[Stored data]
* * * * *
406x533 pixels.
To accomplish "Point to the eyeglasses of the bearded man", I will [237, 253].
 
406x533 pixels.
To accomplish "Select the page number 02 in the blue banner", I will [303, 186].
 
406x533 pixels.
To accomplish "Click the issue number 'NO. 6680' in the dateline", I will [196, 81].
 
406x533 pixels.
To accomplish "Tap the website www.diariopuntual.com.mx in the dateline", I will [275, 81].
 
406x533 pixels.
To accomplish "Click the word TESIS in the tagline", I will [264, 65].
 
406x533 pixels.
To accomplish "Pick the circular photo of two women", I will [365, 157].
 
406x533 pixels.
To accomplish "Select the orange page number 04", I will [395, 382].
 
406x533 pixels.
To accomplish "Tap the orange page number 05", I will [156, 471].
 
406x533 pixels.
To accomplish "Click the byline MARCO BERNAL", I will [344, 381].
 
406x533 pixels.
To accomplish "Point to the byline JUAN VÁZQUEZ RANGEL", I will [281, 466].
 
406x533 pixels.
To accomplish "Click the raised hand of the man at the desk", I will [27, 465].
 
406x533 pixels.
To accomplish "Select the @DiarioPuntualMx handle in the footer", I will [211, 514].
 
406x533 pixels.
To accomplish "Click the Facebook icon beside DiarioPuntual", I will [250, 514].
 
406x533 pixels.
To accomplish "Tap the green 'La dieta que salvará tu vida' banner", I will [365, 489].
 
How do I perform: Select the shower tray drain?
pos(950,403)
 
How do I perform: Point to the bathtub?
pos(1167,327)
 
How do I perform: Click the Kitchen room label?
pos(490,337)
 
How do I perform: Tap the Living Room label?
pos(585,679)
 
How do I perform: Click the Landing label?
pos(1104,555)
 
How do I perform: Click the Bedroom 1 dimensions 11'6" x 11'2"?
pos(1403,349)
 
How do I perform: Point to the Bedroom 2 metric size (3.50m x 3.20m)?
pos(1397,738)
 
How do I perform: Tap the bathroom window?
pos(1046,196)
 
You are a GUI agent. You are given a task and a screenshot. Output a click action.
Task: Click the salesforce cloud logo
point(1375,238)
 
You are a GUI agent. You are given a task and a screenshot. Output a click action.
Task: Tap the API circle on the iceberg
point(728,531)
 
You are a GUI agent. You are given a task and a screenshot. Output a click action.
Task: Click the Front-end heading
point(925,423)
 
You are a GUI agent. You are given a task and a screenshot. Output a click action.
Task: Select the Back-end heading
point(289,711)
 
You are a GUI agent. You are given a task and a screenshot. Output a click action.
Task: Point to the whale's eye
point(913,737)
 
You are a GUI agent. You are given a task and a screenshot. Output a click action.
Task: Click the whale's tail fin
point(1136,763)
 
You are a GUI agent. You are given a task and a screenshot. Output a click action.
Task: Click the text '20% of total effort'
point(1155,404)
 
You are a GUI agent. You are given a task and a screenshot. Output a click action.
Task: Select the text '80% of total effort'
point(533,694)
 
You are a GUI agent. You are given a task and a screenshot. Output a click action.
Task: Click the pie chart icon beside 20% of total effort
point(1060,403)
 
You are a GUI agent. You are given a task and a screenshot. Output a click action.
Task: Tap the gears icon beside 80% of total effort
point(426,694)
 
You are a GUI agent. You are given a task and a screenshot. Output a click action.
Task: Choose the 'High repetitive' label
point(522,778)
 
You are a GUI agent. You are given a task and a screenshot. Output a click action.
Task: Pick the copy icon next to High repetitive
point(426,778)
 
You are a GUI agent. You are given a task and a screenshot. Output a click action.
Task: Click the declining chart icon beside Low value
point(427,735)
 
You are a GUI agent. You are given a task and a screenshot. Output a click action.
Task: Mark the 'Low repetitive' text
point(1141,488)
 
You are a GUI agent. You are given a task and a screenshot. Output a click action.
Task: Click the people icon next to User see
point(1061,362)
* * * * *
Exercise brief
Rewrite all the entries above, swapping every "To accomplish" for "To complete" and keeping everything else the same.

Task response
406x533 pixels.
To complete "Point to the eyeglasses of the bearded man", I will [237, 253].
 
406x533 pixels.
To complete "Select the page number 02 in the blue banner", I will [303, 186].
 
406x533 pixels.
To complete "Click the issue number 'NO. 6680' in the dateline", I will [196, 81].
 
406x533 pixels.
To complete "Tap the website www.diariopuntual.com.mx in the dateline", I will [275, 81].
 
406x533 pixels.
To complete "Click the word TESIS in the tagline", I will [264, 65].
 
406x533 pixels.
To complete "Pick the circular photo of two women", I will [365, 157].
 
406x533 pixels.
To complete "Select the orange page number 04", I will [395, 382].
 
406x533 pixels.
To complete "Tap the orange page number 05", I will [156, 471].
 
406x533 pixels.
To complete "Click the byline MARCO BERNAL", I will [344, 381].
 
406x533 pixels.
To complete "Point to the byline JUAN VÁZQUEZ RANGEL", I will [281, 466].
 
406x533 pixels.
To complete "Click the raised hand of the man at the desk", I will [27, 465].
 
406x533 pixels.
To complete "Select the @DiarioPuntualMx handle in the footer", I will [211, 514].
 
406x533 pixels.
To complete "Click the Facebook icon beside DiarioPuntual", I will [250, 514].
 
406x533 pixels.
To complete "Tap the green 'La dieta que salvará tu vida' banner", I will [365, 489].
 
How do I perform: Select the shower tray drain?
pos(950,403)
 
How do I perform: Point to the bathtub?
pos(1167,327)
 
How do I perform: Click the Kitchen room label?
pos(490,337)
 
How do I perform: Tap the Living Room label?
pos(585,679)
 
How do I perform: Click the Landing label?
pos(1104,555)
 
How do I perform: Click the Bedroom 1 dimensions 11'6" x 11'2"?
pos(1403,349)
 
How do I perform: Point to the Bedroom 2 metric size (3.50m x 3.20m)?
pos(1397,738)
 
How do I perform: Tap the bathroom window?
pos(1046,196)
 
You are a GUI agent. You are given a task and a screenshot. Output a click action.
Task: Click the salesforce cloud logo
point(1375,238)
 
You are a GUI agent. You are given a task and a screenshot. Output a click action.
Task: Tap the API circle on the iceberg
point(728,531)
 
You are a GUI agent. You are given a task and a screenshot. Output a click action.
Task: Click the Front-end heading
point(925,423)
 
You are a GUI agent. You are given a task and a screenshot. Output a click action.
Task: Select the Back-end heading
point(289,711)
 
You are a GUI agent. You are given a task and a screenshot. Output a click action.
Task: Point to the whale's eye
point(913,737)
 
You are a GUI agent. You are given a task and a screenshot. Output a click action.
Task: Click the whale's tail fin
point(1136,763)
 
You are a GUI agent. You are given a task and a screenshot. Output a click action.
Task: Click the text '20% of total effort'
point(1155,404)
 
You are a GUI agent. You are given a task and a screenshot. Output a click action.
Task: Select the text '80% of total effort'
point(533,694)
 
You are a GUI agent. You are given a task and a screenshot. Output a click action.
Task: Click the pie chart icon beside 20% of total effort
point(1060,403)
 
You are a GUI agent. You are given a task and a screenshot. Output a click action.
Task: Tap the gears icon beside 80% of total effort
point(426,694)
 
You are a GUI agent. You are given a task and a screenshot. Output a click action.
Task: Choose the 'High repetitive' label
point(522,778)
 
You are a GUI agent. You are given a task and a screenshot. Output a click action.
Task: Pick the copy icon next to High repetitive
point(426,778)
 
You are a GUI agent. You are given a task and a screenshot. Output a click action.
Task: Click the declining chart icon beside Low value
point(427,735)
 
You are a GUI agent. You are given a task and a screenshot. Output a click action.
Task: Mark the 'Low repetitive' text
point(1141,488)
 
You are a GUI agent. You are given a task and a screenshot. Output a click action.
Task: Click the people icon next to User see
point(1061,362)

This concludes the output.